Memorandum from the Catholic Institute
for International Relations (CIIR)
CIIR has programmes in 22 countries in Africa,
Middle East, Latin America, Asia and the Caribbean. For the past
20 years, we have undertaken policy research and advocacy on the
impact of European Union policies on the development of these
regions' economies and social development. At the same time, in
half of these countries, through skillshare programmes and technical
assistance CIIR development workers have contributed to social
development in both state and non-government sectors. It is on
the basis of this experience that the following memorandum has
been written.
The Lomé Convention represents an important
model of development co-operation for two principal reasons: it
is based on a longstanding contractual relationship between two
partners each with transparent rights and obligations; it has
attempted to integrate different policies, particularly trade
and aid, in the interests of development and thus has an implicit
commitment to policy coherence.
CIIR's submission presents our analysis and
recommendations of two main themes in the context of the Lomé
renegotiation: trade/investment and the coherence of European
Union policies.
Trade/Investment and Coherence
Today, for most of the ACP countries, trade
and investment, far more than aid, determine whether they have
the opportunity for sound and sustainable development. For this
reason provisions for trade and investment are critical themes
in evaluating whether Lomé IV is effective, or a future
Lomé V can realise its goals.
Economic measures are only a means to an end.
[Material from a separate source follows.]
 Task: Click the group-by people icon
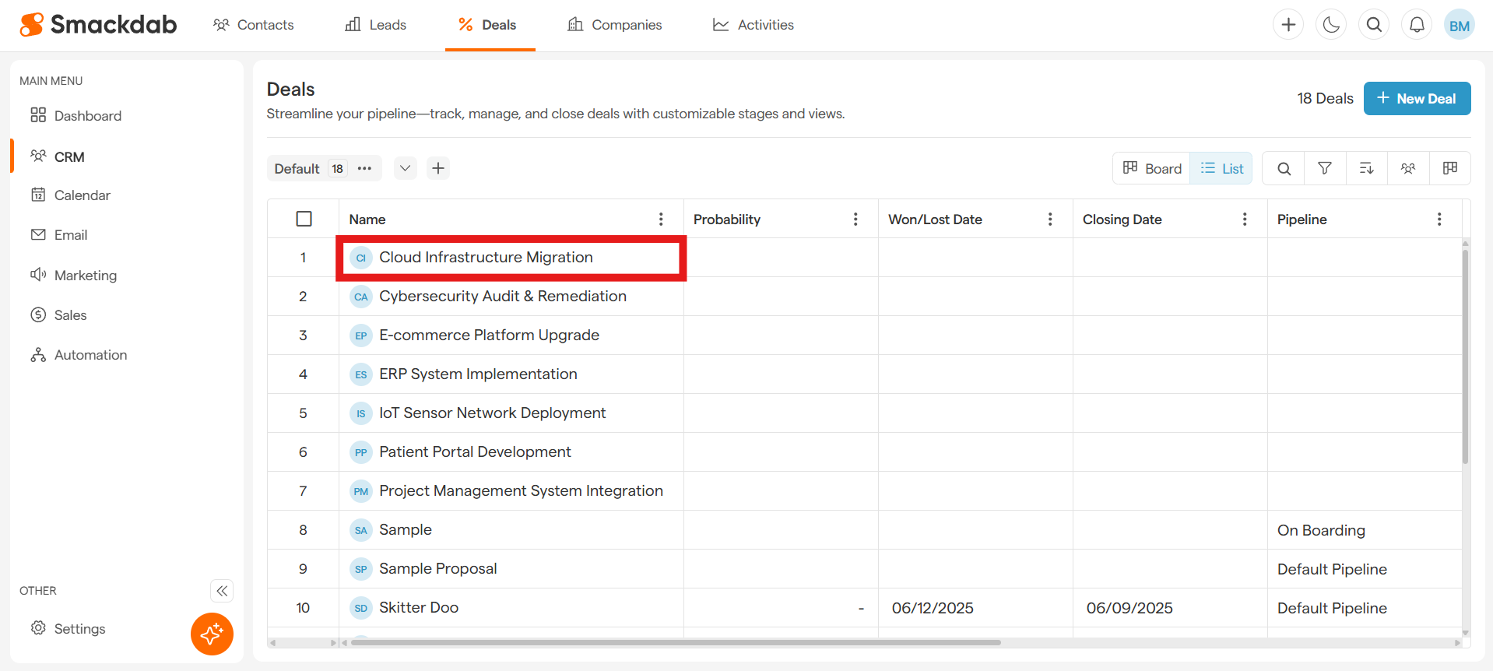[x=1407, y=168]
Open markets, the "smooth and gradual integration" of
the least developed countries (LLDCs) into the global economy,
a core provision of the Maastricht Treaty, and "globalisation",
if it is not to become a new post-marxist ideology, have to be
judged empirically on whether they contribute effectively to the
Union's other development objectives of "sustainable economic
and social development of the developing countries, and more particularly
the most disadvantaged among them" and the "campaign
against poverty". The same caveat must apply to trade and
investment policies in Lomé V. The balance between building
up a domestic and export market, as Japan's development towards
post-war prosperity illustrated, is a delicate one that should
not be prejudged with simplistic formulas such as "export-led
growth" as a universal panacea.
1. Non-reciprocal trade preferences and commodity
protocols have been a key instrument of the Lomé Conventions
and will be treated first. They express a commitment to a non-protectionist
partnership with positive discrimination in favour of the weakest
partner. This commitment, of course, has not always been expressed
in practice: the retention of protectionist measures within the
European Union, particularly in the Common Agricultural Policy,
being the most notable example. One side effect of this has been
damaging dumping of cereals and beef, particularly in Africa,
depressing local production and undermining rural livelihoods.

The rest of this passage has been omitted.